WHAT YOU ARE ASKED TO DO
Only the lines from the one containing "967x767 pixels. How" through the end of the entries should be returned, exactly as they are, with the pictures omitted.

(Saved entries)
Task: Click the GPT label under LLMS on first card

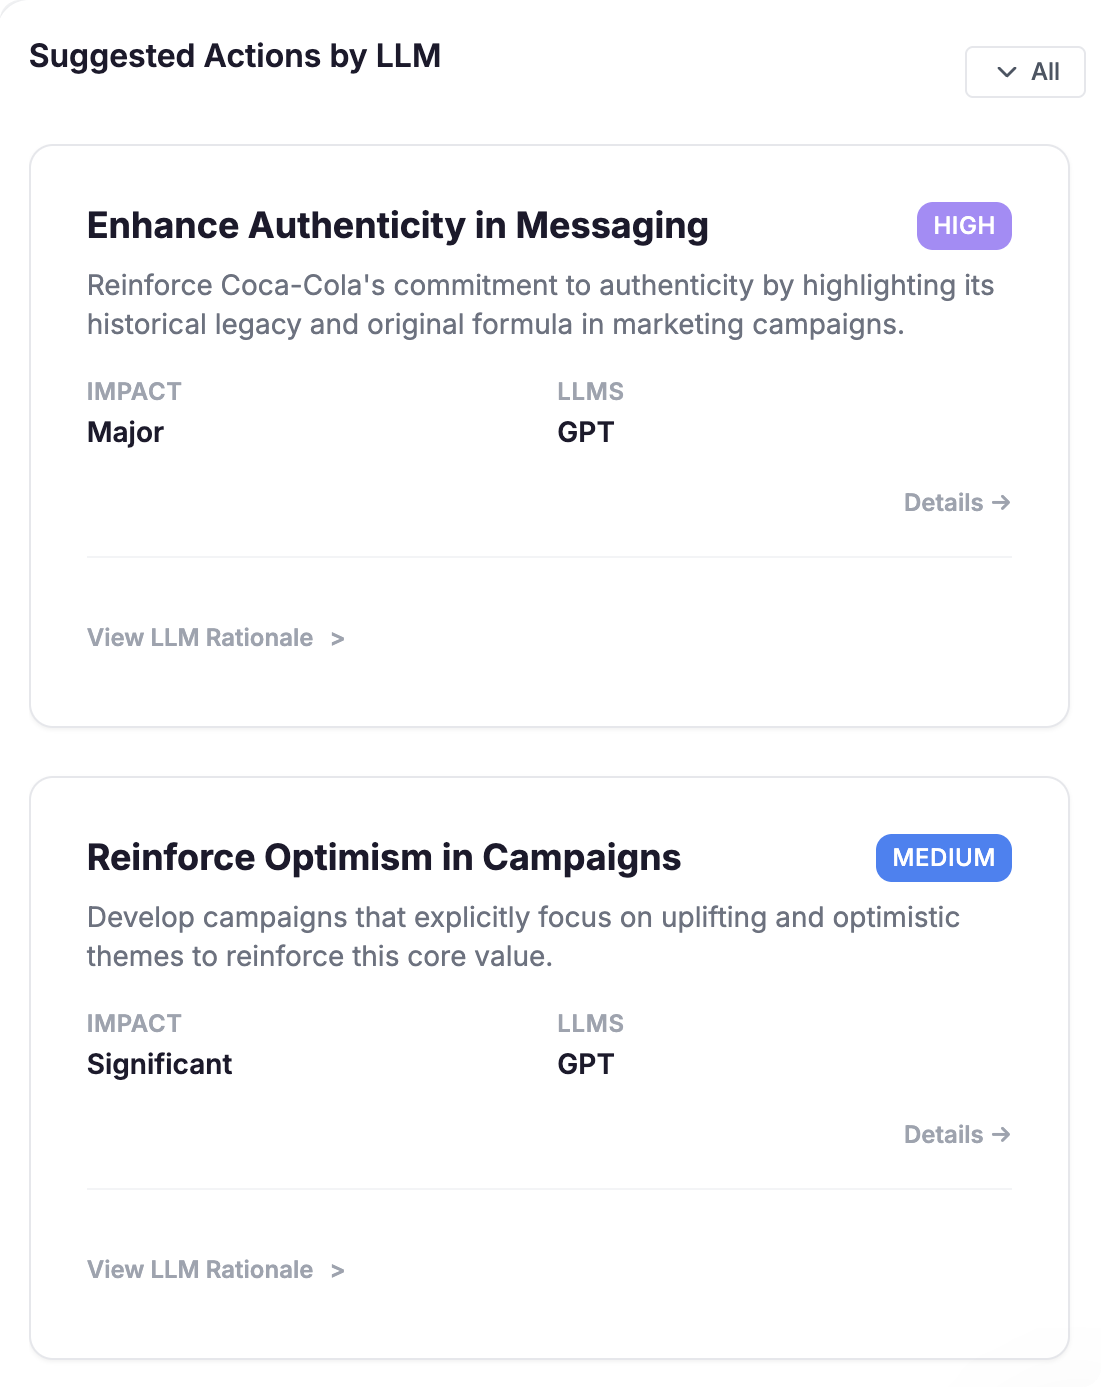Action: (586, 432)
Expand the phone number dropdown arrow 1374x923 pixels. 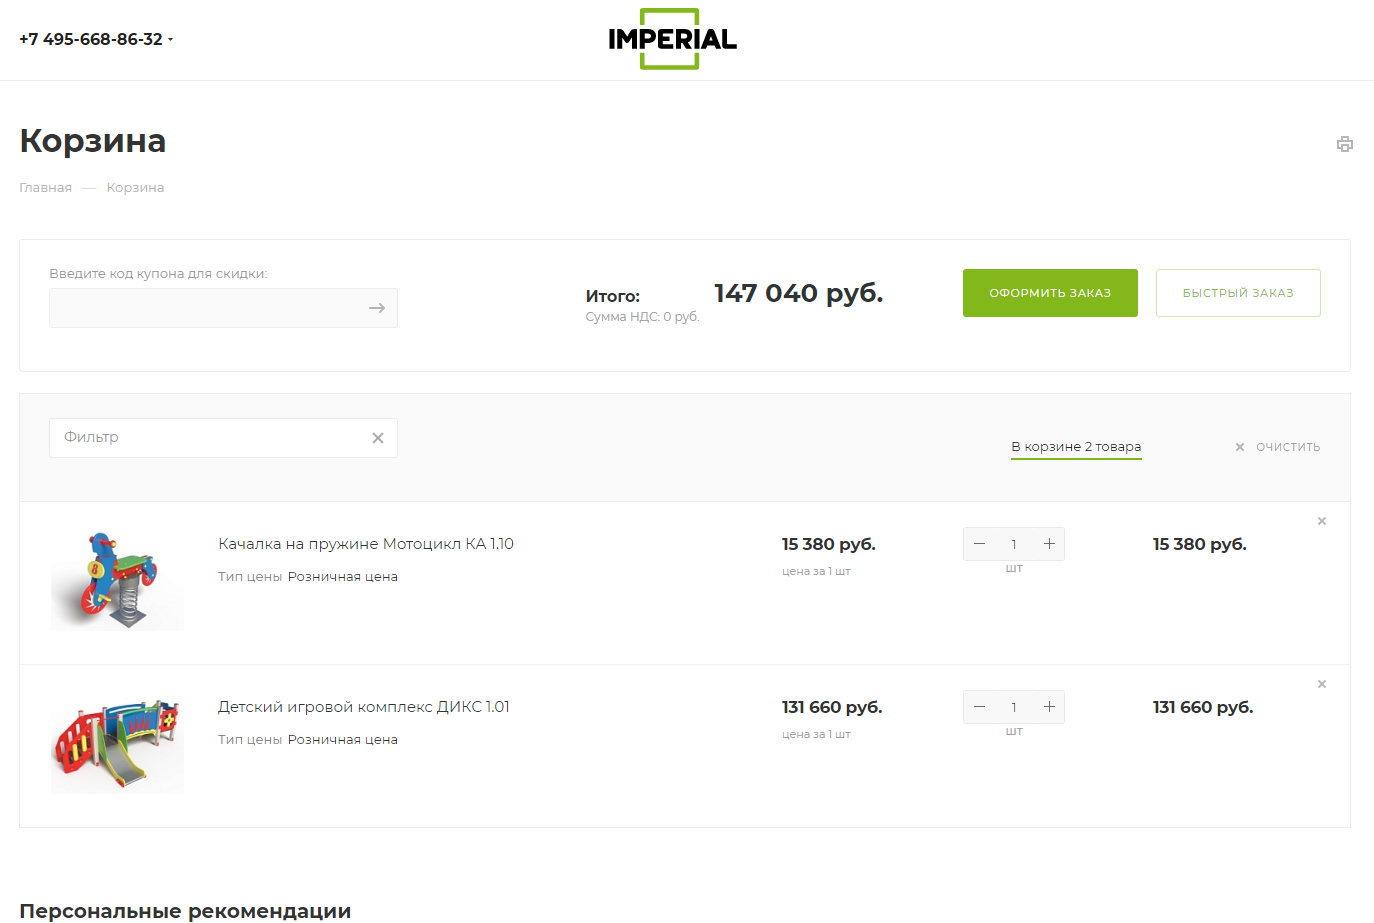170,40
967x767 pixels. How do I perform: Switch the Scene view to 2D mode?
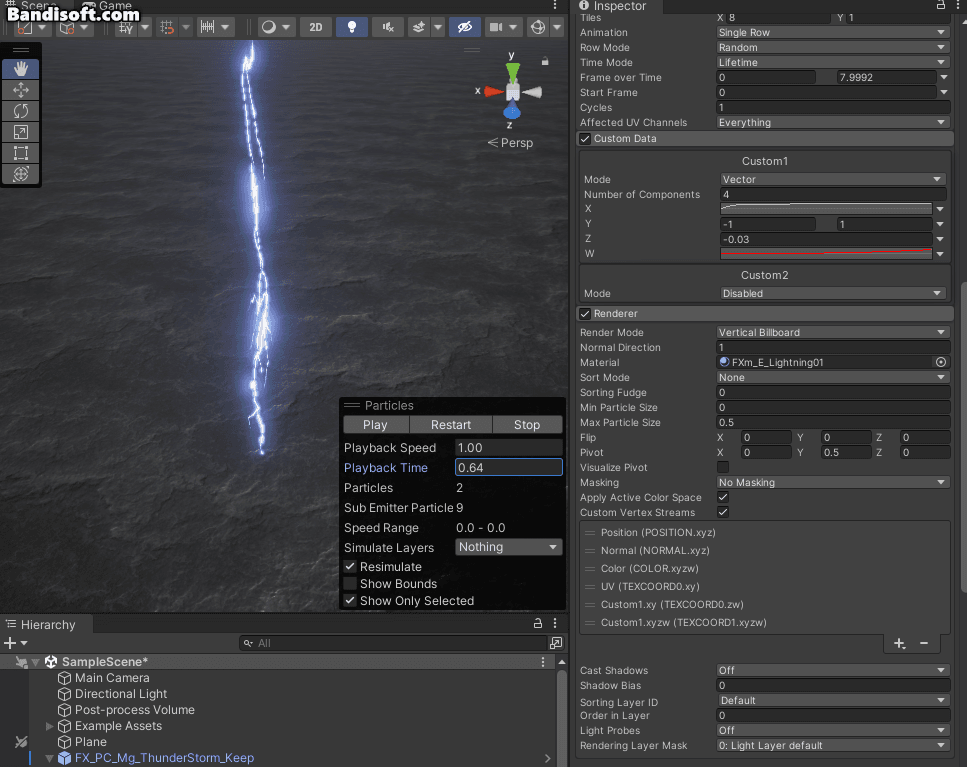point(315,27)
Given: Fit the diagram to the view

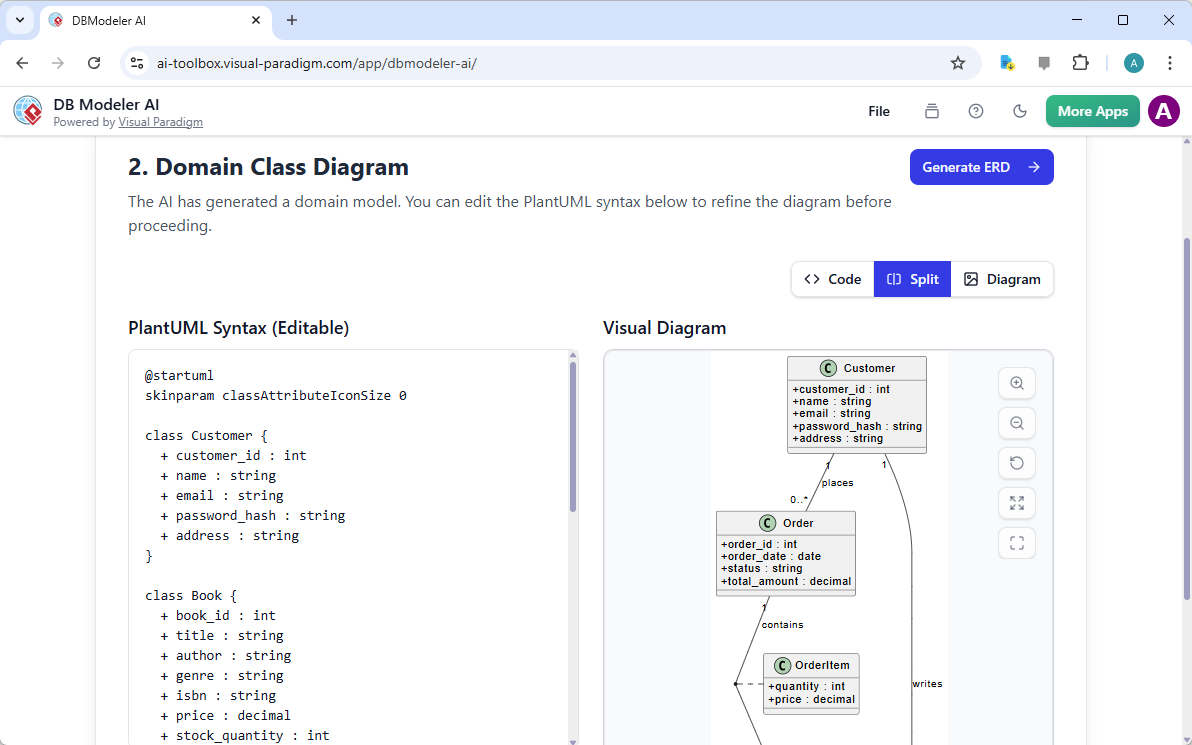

EXPECTED OUTPUT
967x767 pixels. How do I perform: Switch the Scene view to 2D mode?
point(315,27)
Given: Fit the diagram to the view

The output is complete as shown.